Biomeccanica della corsa – 1° Parte

Trascrizione testuale della lezione sulla Biomeccanica della corsa tenuta dal Prof. Gioacchino Paci, PhD in scienze dello sport e DT della Scuola di Atletica Leggera Sport Race, durante la trasmissione “Atleticat”, andata in onda il 21 Gennaio 2016 alle ore 21,00 sul canale digitale 86 ONE TV.

biomeccanica della corsa

Prima Parte - biomeccanica della corsa

La corsa, un gesto tecnico complesso, alla base di quasi tutte le discipline sportive.
Ritengo sia una cosa stupenda partire dalla base del movimento umano, che è appunto il camminare, l’uso dei piedi. Noi ci differenziamo in questo senso da altre forme animali.

Cerchiamo di ottimizzare questa nostra caratteristica, ritenuta assolutamente naturale. Quindi molte volte si pensa che correre sia estremamente naturale, mentre altre specialità dell’atletica leggera siano più costruite, in base a un gesto tecnico apparentemente più complesso. Comincerei immediatamente a dire che non è così.
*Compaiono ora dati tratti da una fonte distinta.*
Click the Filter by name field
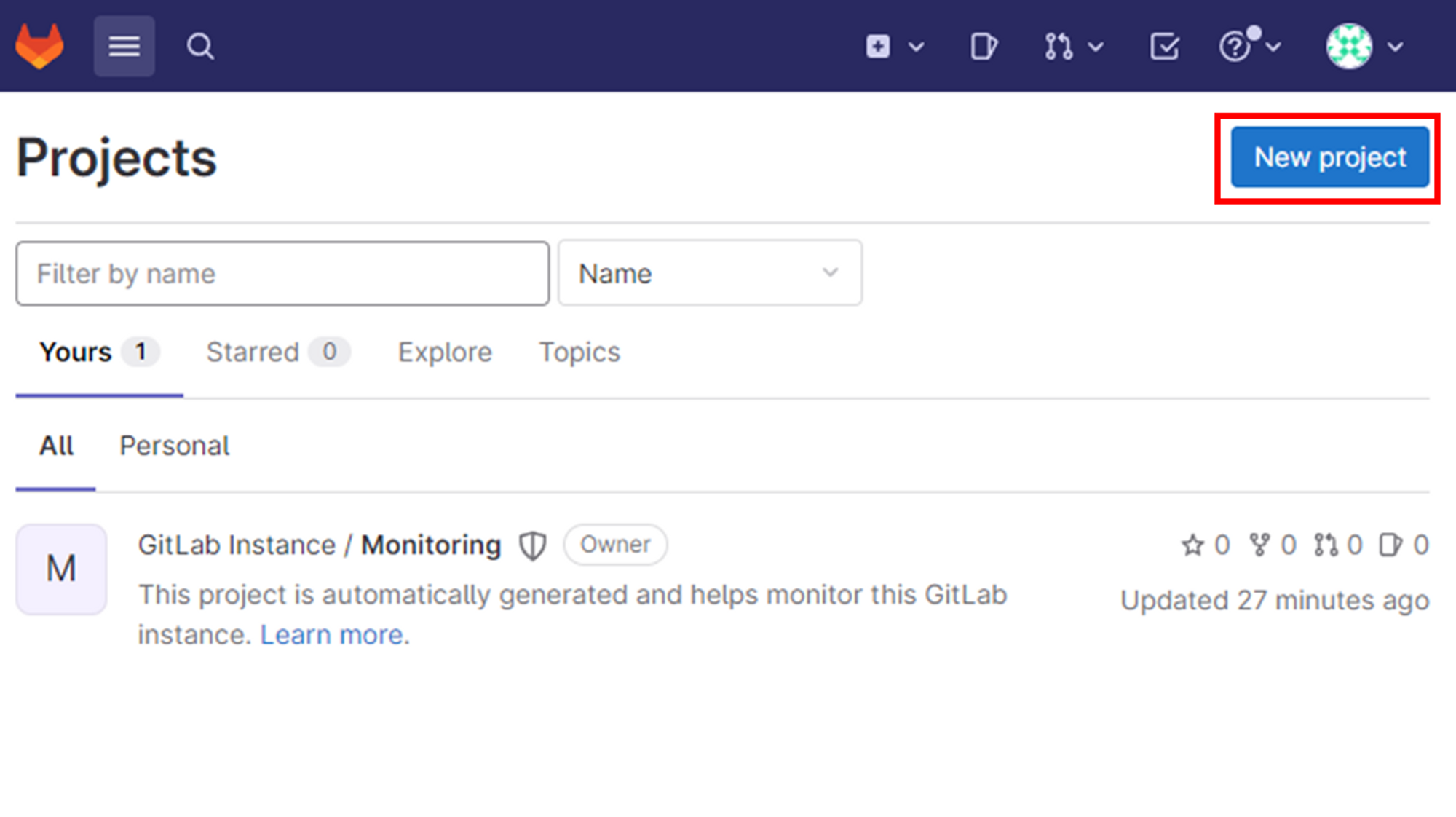The image size is (1456, 817). [x=282, y=274]
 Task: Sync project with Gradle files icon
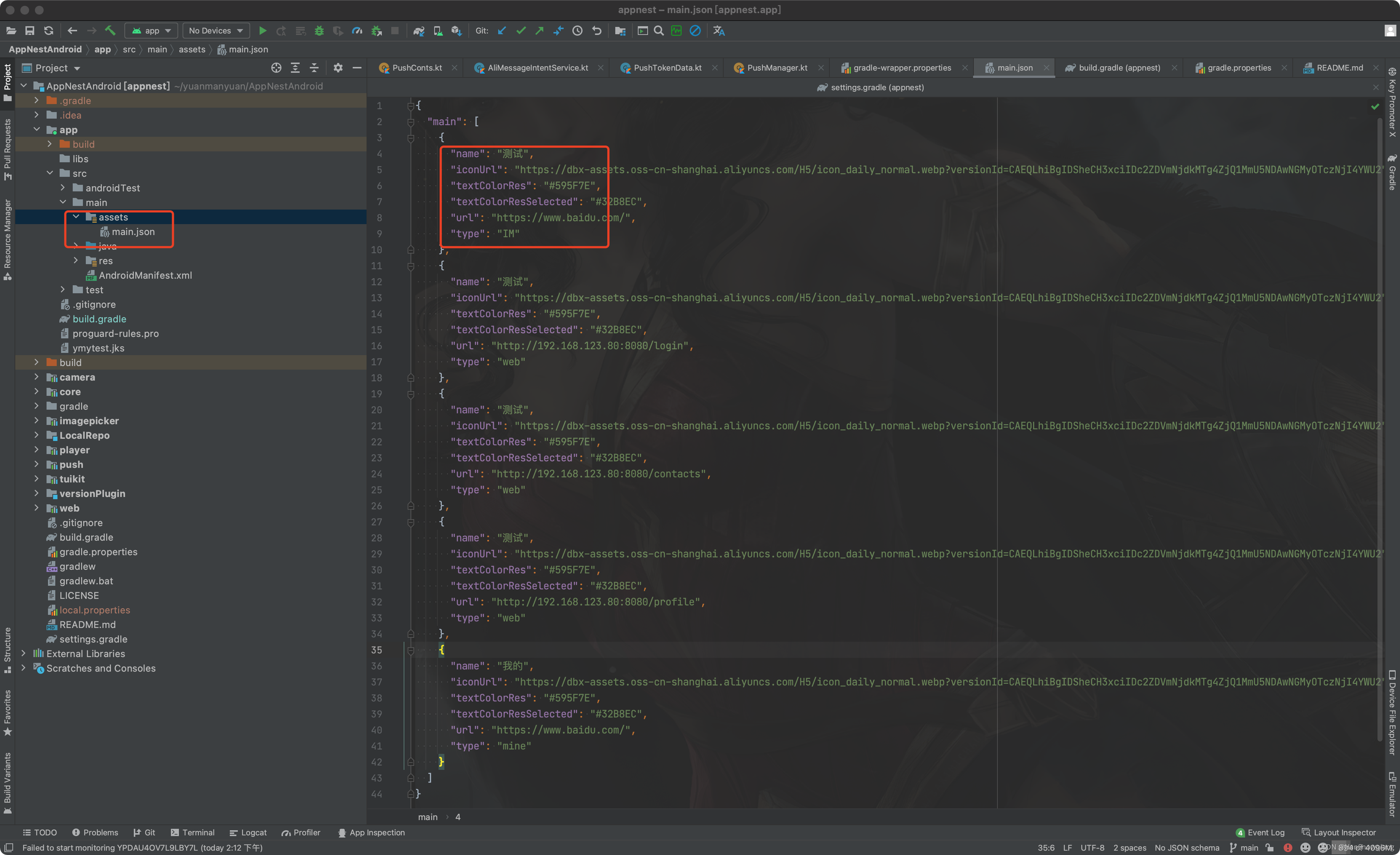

Ogni specialità, ogni disciplina, atletica e non, ha delle caratteristiche assolutamente proprie e identificabili da tutti i punti di vista. Quindi non esiste una specialità, come molte volte viene appunto ritenuta la corsa, semplice, a differenza di altre discipline come ad esempio il salto con l’asta, il salto triplo o il lancio del martello, ritenute invece difficili.
Questa è una distinzione assolutamente da evitare, perché spinge molte persone a non praticare, studiare o approfondire alcune specialità, in quanto appunto ritenute difficili.

Spesso faccio l’esempio della mela. Anche se la preferisco come frutto, non potrò mai dire che la pera non è buona. Entrambe hanno il loro sapore, ma alcuni possono preferire l’una o l’altra. La corsa è uno di questi frutti e ha delle sue caratteristiche specifiche molto complesse.

Il problema è che la corsa, apparentemente ha una facilità esecutiva, che non impone una necessaria preparazione. Ma non è così. Ci sono delle caratteristiche nell’appoggio del piede che necessitano di un allenamento e, ancor prima, di un apprendimento estremamente complesso.
Insegnando a scuola ho verificato che i ragazzi non usano il piede. Non sanno utilizzare l’articolazione tibio-tarsica in maniera idonea. E questo è deleterio per la postura, perché fa male camminare male, ed è quindi causa di problematiche alle ginocchia, alle anche e alla schiena.

Bisogna imparare a camminare bene. Camminare bene vuol dire poi, forse, correre bene.

E’ molto più semplice incontrare un saltatore con l’asta che mediamente salta correttamente, secondo alcuni parametri, che molte volte trovare un corridore che corra bene.

2016-21-01 Biomeccanica della corsa

Se la scuola, gli insegnanti, si facessero carico di far percepire ai ragazzi il piede, di far apprendere come si muove e quali sono i giusti appoggi, la persona crescerebbe con questo bagaglio e lo porterebbe con se in qualsiasi disciplina si troverà a scegliere.
Nel calcio, i più grandi corridori impegnati nel ruolo di ala, non a caso erano ex atleti, come ad esempio Pietro Vierchowod o Claudio Gentile, persone che scendevano sotto gli 11 secondi nei 100 metri.

Non erano semplicemente veloci, ma correvano in maniera idonea.
Anche nel rugby, insegnare a correre significa fare una meta molto più facilmente, non essere placcati con facilità, muoversi più velocemente tra gli spazi.

Quindi la corsa è alla base di quasi tutte le discipline sportive. Cambiano solo gli atteggiamenti specifici dovuti alla specialità.

Saper correre bisognerebbe apprenderlo in giovanissima età, a cominciare dall’uso del piede.

E’ un processo di apprendimento che ha delle tappe. Tappe che posso collocarsi a 2 anni, a 3 anni, a 18 anni.

E perdere una tappa, rende difficile andare avanti e proseguire nell'apprendimento.